Page:Scarron-oeuvres Tome 6-1786.djvu/171

Cette page n’a pas encore été corrigée

Il faut haïr le frère, il faut aimer la soeur, [1615]

Il faut croire l'amour, il faut croire l'honneur,

La raison veut aussi que je vous satisfasse.

Dom Pedre

À cet honneur insigne ajoutez une grâce,

Peut-être ignorez-vous, que j'aime votre soeur

Avec tous les respects, avecque tout l'honneur, [1620]

Qu'elle peut exiger d'un esclave fidèle :

Elle sait les tourments que j'ai soufferts pour elle,

Et que pour son sujet le destin a permis,

Le funeste accident qui nous rend ennemis :

Le Ciel me soit témoin, que défendant ma vie, [1625]

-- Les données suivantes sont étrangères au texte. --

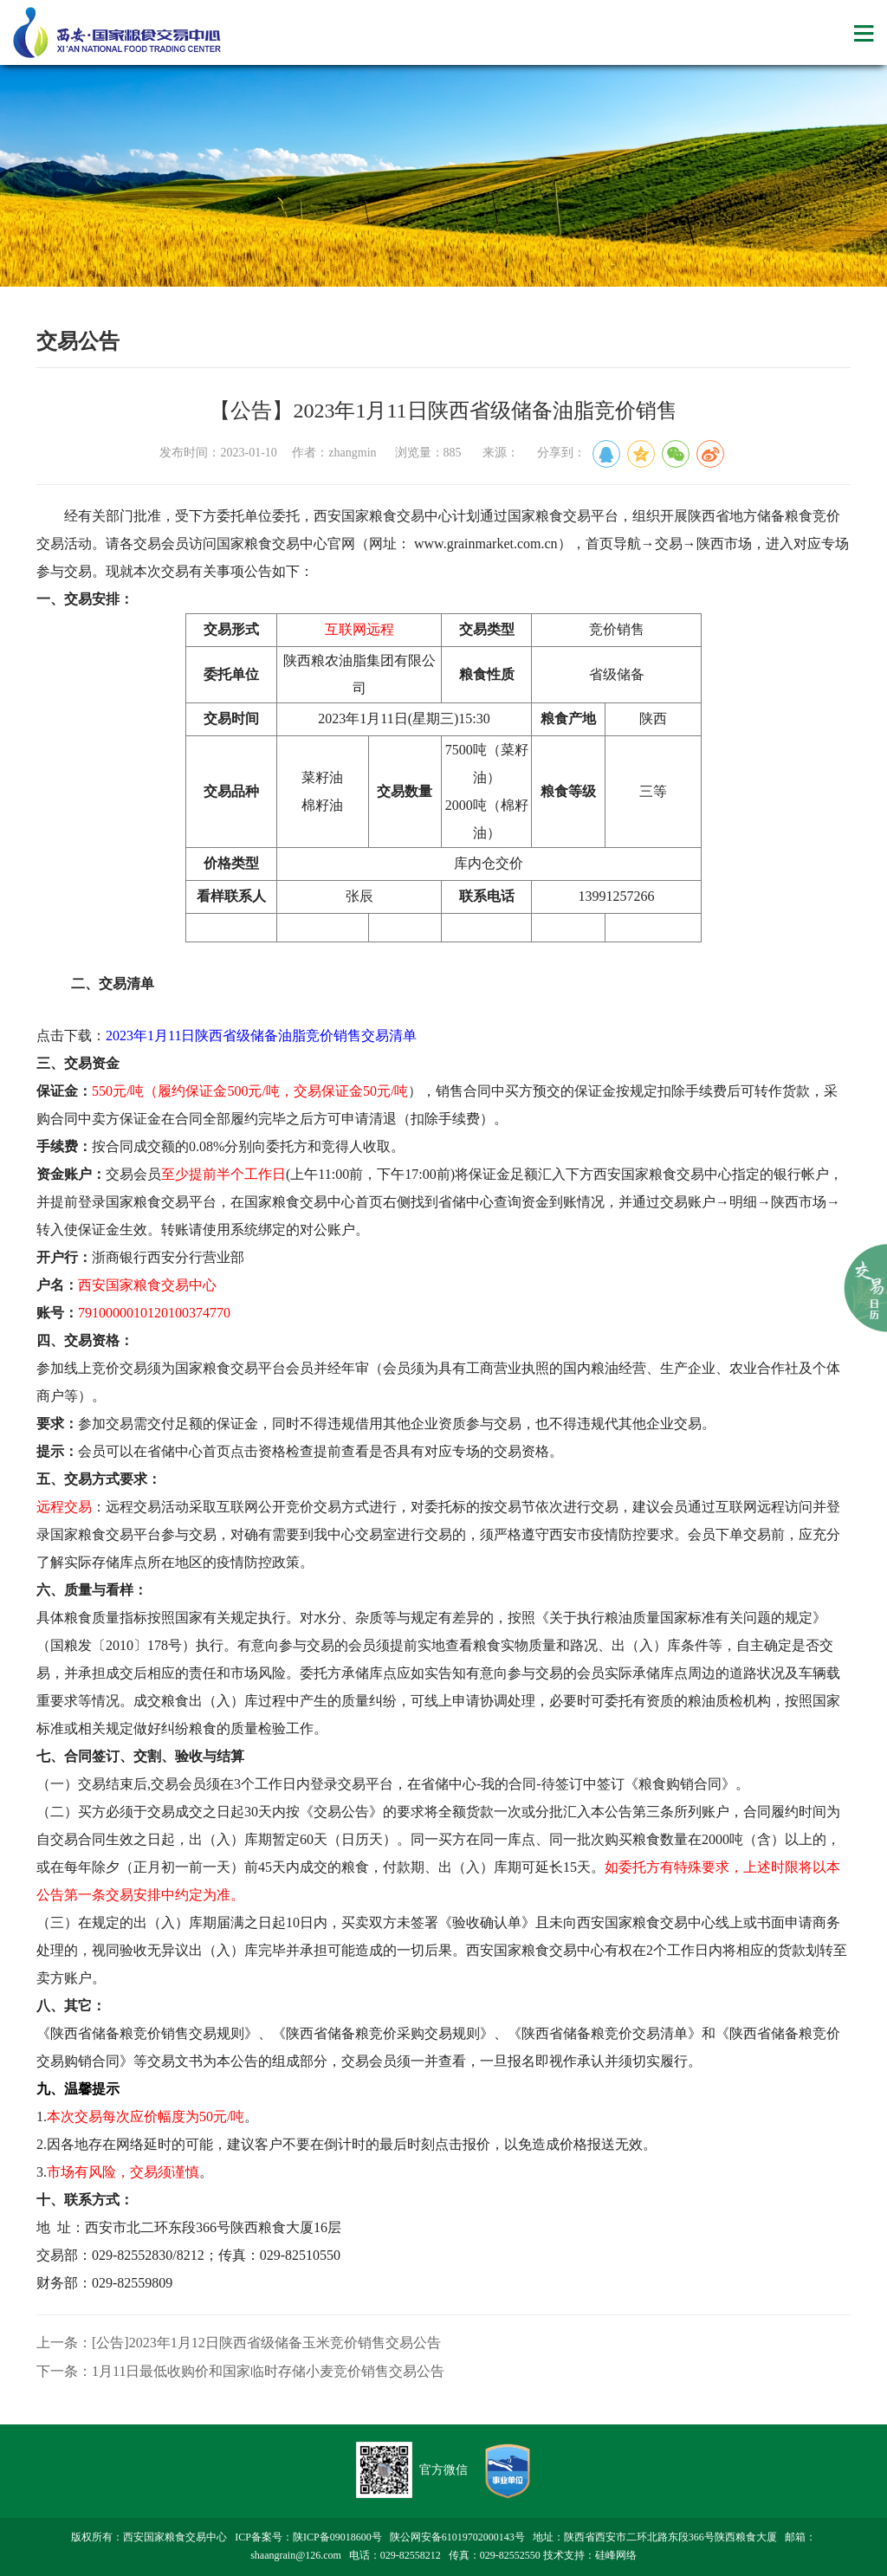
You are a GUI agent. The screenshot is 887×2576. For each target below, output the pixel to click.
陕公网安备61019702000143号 (457, 2537)
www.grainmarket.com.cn (486, 543)
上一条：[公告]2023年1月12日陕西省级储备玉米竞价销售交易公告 (238, 2342)
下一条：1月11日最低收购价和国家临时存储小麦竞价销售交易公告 (240, 2371)
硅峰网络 (616, 2555)
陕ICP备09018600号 (337, 2537)
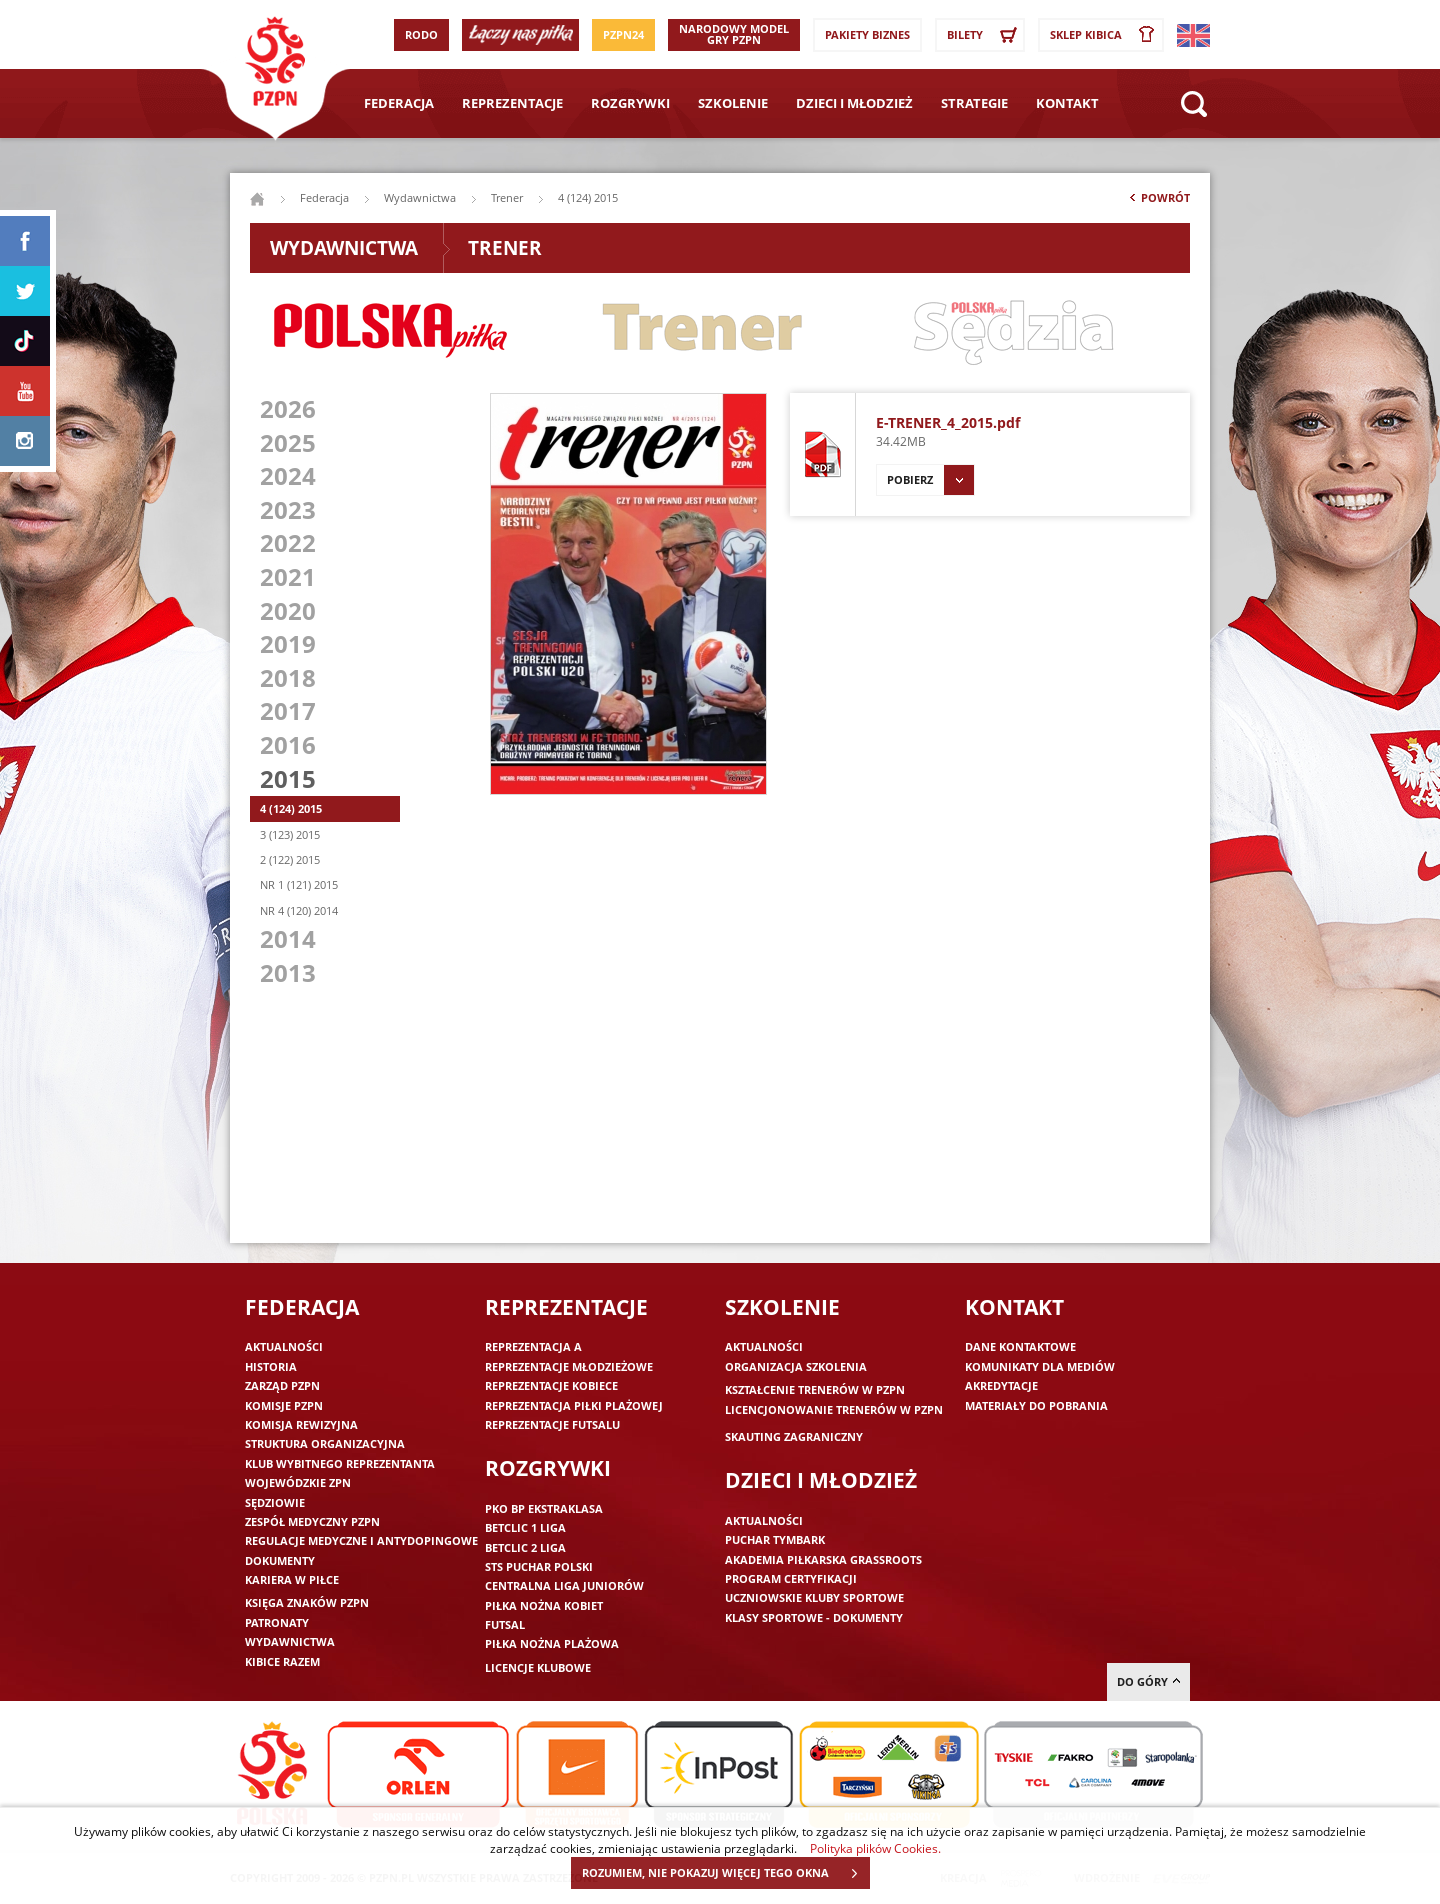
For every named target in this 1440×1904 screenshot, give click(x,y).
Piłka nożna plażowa (552, 1643)
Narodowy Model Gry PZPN (734, 34)
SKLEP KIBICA (1106, 35)
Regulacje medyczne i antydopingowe (361, 1540)
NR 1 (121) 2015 (299, 884)
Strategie (974, 103)
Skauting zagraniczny (794, 1436)
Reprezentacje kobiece (551, 1385)
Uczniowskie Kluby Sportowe (814, 1597)
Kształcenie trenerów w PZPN (815, 1389)
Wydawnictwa (420, 197)
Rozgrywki (630, 103)
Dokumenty (280, 1560)
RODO (421, 34)
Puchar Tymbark (775, 1539)
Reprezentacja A (533, 1346)
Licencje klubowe (538, 1667)
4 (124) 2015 (291, 808)
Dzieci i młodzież (854, 103)
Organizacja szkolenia (796, 1366)
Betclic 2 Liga (525, 1547)
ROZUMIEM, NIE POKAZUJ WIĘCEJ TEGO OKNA (725, 1873)
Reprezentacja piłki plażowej (574, 1405)
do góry (1148, 1681)
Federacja (399, 103)
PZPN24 (623, 34)
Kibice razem (282, 1661)
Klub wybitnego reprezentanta (340, 1463)
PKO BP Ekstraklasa (544, 1508)
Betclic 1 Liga (525, 1527)
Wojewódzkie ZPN (298, 1482)
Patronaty (277, 1622)
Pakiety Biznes (867, 34)
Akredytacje (1001, 1385)
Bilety (985, 35)
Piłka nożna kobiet (544, 1605)
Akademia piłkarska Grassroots (823, 1559)
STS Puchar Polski (539, 1566)
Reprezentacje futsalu (552, 1424)
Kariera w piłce (292, 1579)
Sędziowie (275, 1502)
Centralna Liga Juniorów (564, 1585)
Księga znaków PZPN (307, 1602)
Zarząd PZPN (282, 1385)
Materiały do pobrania (1036, 1405)
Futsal (505, 1624)
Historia (271, 1366)
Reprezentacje (512, 103)
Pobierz (930, 480)
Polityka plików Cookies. (875, 1848)
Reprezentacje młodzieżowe (569, 1366)
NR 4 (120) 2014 (299, 910)
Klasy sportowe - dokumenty (814, 1617)
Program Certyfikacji (791, 1578)
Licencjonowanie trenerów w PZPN (834, 1409)
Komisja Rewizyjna (301, 1424)
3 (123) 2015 (290, 834)
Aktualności (284, 1346)
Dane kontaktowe (1020, 1346)
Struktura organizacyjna (325, 1443)
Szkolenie (733, 103)
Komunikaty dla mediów (1040, 1366)
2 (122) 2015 (290, 859)
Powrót (1158, 202)
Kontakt (1067, 103)
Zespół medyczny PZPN (312, 1521)
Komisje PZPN (284, 1405)
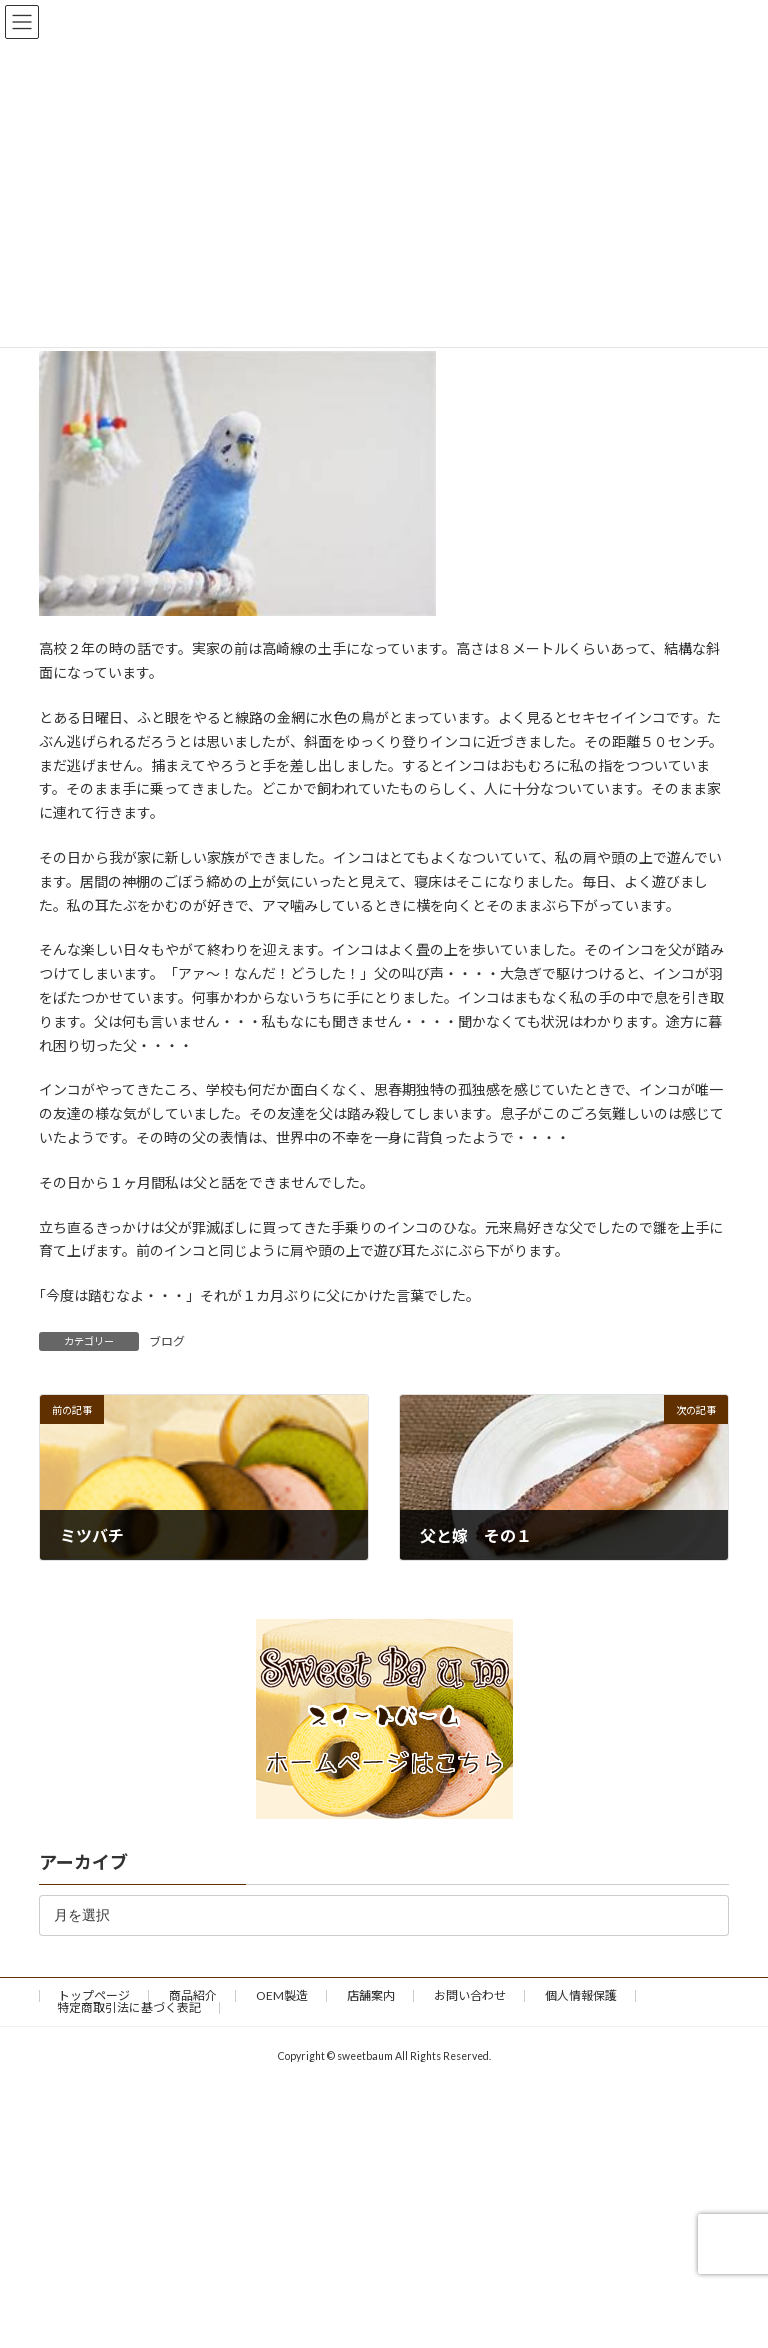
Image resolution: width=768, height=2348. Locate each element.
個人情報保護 (581, 1995)
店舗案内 (371, 1995)
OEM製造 (282, 1995)
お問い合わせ (470, 1995)
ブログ (167, 1341)
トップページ (94, 1995)
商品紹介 (193, 1995)
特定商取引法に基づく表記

Quand sans votre secours elle m'était ravie,

Si j'eusse reconnu l'auteur d'un tel dessein,

J'eusse à son fer cent fois laissé percer mon sein,

Ou peut-être cherché mon salut en ma fuite,

Plutôt que repousser son ardente poursuite. [1630]

Je me vis attaqué d'un jeune homme en fureur,

Et comme il me pressait, avec plus de rigueur

Que les lâches poltrons, que nous mîmes en fuite,

Jugez où ma valeur se trouva lors réduite.

J'avais à me défendre, ou j'avais à mourir : [1635]

Prêt de périr moi-même, ou de faire périr,

Il est plus naturel de choisir l'un que l'autre,

Et c'est comme arriva mon malheur et le vôtre.

Mais Monsieur me donnant Cassandre, cet honneur

D'un ennemi vous fait un frère, un serviteur. [1640]

Le Comte

Vous aimez donc ma soeur, Dom Pedre ?

Dom Pedre

Je l'adore.

Le Comte

Elle est à vous, et moi je suis à Léonore.

Léonore

Mon Père, pardonnez.

Dom Félix

Tout n'a que bien été.

Hasardant votre honneur vous l'avez augmenté.